Roland Berger: Half of needed savings at banks are HR related

28 August 2012 1 min. read

In the coming 3 years banks in Europe will have to realize massive savings of €40 to €70 billion. As a result, banks are quickly trying to identify cost saving areas and implementing massive cost reduction programs. The key question is: where will the cost savings be realized? According to a study from Roland Berger, by far the largest part of the savings will be realized through massive lay-offs. By firing thousands of employees, the salary burden of banks will fall drastically, accounting for approximately 35% of the total required savings.

In the report ‘Cost Reduction in the Banking Sector’, the strategy consulting firm breaks down the cost structure of banks into five categories. The costs for employing employees, both in front office and back office, account for 48% of total costs. The remaining costs are relatively equally shared across support function (IT, HR), real estate and external costs (e.g. spending on consultants, marketing). Roland Berger subsequently analyzed the bottom-line impact of each of the savings in relation to the total savings target. Reduction in staff, accounts for 35% of savings, followed by a reduction in external costs (22%) and improved efficiency in IT management (19%).

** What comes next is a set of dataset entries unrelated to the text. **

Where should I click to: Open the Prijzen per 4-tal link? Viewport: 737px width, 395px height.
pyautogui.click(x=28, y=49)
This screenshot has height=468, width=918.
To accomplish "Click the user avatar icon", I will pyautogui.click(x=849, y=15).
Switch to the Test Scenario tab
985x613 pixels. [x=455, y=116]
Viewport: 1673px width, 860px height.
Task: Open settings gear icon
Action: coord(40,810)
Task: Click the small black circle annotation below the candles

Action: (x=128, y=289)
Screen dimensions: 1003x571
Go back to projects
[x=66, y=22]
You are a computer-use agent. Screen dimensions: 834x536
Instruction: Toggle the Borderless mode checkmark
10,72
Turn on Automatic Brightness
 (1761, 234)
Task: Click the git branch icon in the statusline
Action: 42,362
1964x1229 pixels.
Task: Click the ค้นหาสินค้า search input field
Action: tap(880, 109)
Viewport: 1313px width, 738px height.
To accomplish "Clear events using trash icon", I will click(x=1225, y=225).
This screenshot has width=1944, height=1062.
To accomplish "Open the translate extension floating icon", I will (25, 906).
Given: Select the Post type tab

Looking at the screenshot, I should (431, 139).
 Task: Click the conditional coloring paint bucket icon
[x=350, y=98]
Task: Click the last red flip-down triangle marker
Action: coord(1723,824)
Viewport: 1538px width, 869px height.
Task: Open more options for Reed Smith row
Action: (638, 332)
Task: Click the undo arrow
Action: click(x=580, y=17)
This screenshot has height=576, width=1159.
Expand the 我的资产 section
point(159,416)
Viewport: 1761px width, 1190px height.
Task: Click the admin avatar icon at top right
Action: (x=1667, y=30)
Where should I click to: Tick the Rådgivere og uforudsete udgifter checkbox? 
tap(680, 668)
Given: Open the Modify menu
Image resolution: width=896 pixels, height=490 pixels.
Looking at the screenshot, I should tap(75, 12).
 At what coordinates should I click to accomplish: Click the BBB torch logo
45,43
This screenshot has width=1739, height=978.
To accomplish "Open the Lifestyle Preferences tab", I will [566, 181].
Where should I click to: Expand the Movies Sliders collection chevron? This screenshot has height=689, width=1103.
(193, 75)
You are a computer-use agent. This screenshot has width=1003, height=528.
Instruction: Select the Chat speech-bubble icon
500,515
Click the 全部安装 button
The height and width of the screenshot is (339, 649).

Photo Roland Berger - Banking Study 1

Cultural change important

According to Mark de Jonge, partner at Roland Berger, banks are facing a major challenge. “The challenges banks face are not to be underestimated and should be embraced by the bank’s management.  It is really about a cultural change and especially in banking this is not easy. There is little time and too much pressure from the market and society to let banks play an important role in society’s wellbeing. It is of great importance that banks start working on cost transformations”.